En las últimas semanas, la Cámara de Diputados de la Nación comenzó a debatir en comisiones un proyecto de ley de libertad religiosa, impulsado por el secretario de Culto del Gobierno Nacional, Santiago de Estrada y con el consenso de diversas organizaciones religiosas.

De Estrada, que fuera funcionario en los gobiernos de facto de Juan Carlos Onganía y Jorge Rafael Videla, es un integrante de larga trayectoria en el PRO y uno de los rostros más beligerantes en la oposición a las leyes de unión civil en la Ciudad de Buenos Aires y matrimonio igualitario a nivel nacional, antecedentes que cuanto menos siembran dudas sobre el real objetivo de la norma impulsada.

El proyecto, que se presenta como una iniciativa que viene a reemplazar una norma dictada durante la última dictadura militar y a poner en pie de igualdad a las diversas confesiones religiosas, esconde en realidad la pretensión de esas organizaciones de habilitar la figura de la objeción de conciencia de los funcionarios públicos a la hora de dar cumplimiento a diversos derechos consagrados por la Constitución Nacional y las leyes vigentes. Resulta un contrasentido que invocando la libertad de profesar un culto, y basado en las creencias que de ese culto emanen, un funcionario estatal pudiera objetar el ejercicio de libertades y derechos a otros ciudadanos.

Libertad para cercenar libertades. Un verdadero oxímoron que, bajo el uso interesado y amañado del lenguaje, esconde un retroceso de más de 120 años en nuestro ordenamiento jurídico. Argentina es un país laico y, si bien es cierto que nuestra Constitución Nacional establece el sostenimiento económico del culto católico, apostólico, romano, el marco legal vigente debe garantizar la igualdad ante la ley de todas las personas, independientemente de si profesan o no un culto.

Claro ejemplo de ello ha sido la aprobación de normativa muy resistida por la mayoría de las jerarquías de diversos cultos, tales como el divorcio vincular, el matrimonio igualitario, la educación sexual integral, la identidad de género o la reproducción médicamente asistida, por citar sólo algunos casos. Estos son solamente algunos de los derechos conquistados que pone en juego esta normativa, en caso de ser aprobada.

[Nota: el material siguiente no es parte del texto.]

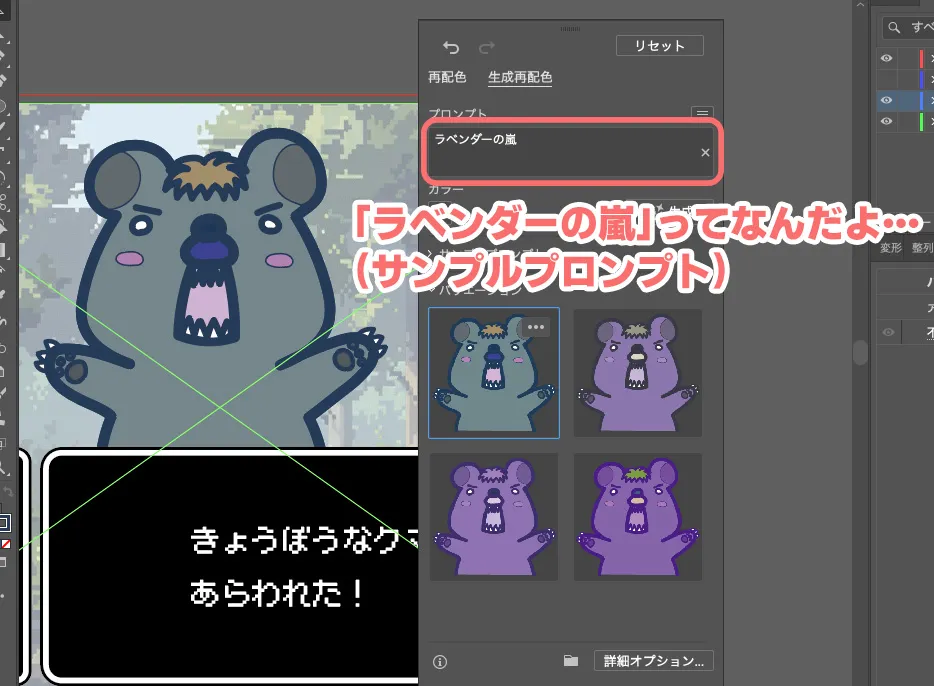Open 詳細オプション settings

Imaginemos que un docente en clase se opusiera, basado en sus convicciones religiosas, a enseñar la teoría de la evolución. Argumentaría el docente que la especie humana no evolucionó, sino que los seres humanos y todo lo que nos rodea fue creado en seis días por una figura que a la séptima jornada descansó. En idéntico sentido, un funcionario podría negarse a celebrar un matrimonio civil, derecho vigente desde noviembre de 1888, ya no sólo en caso de que la pareja fuera conformada por personas del mismo sexo, sino incluso en una pareja conformada, por ejemplo, por personas de distinto credo. Bien podría ese funcionario argumentar que, según sus convicciones personales, no deberían celebrarse los matrimonios de credo mixto.

La libertad de culto que promueve nuestra Constitución es una garantía institucional para que todos los credos que cumplan las condiciones fijadas por la ley puedan registrarse y llevar adelante sus actividades en el marco de la legalidad. Nunca invocando esa garantía y trasladándola al plano personal se podría permitir que un funcionario público restrinja el ejercicio libre y pleno de los derechos a cualquier ciudadano de la patria. Y mucho menos cuando esos derechos deben ser garantizados por el Estado y no son pasibles de ser incluidos en una inexistente objeción de conciencia al momento de cumplir con lo que las leyes determinan.

El autor es vicepresidente FALGBT, subsecretario de Políticas de Diversidad Sexual, Gobierno de Santa Fe.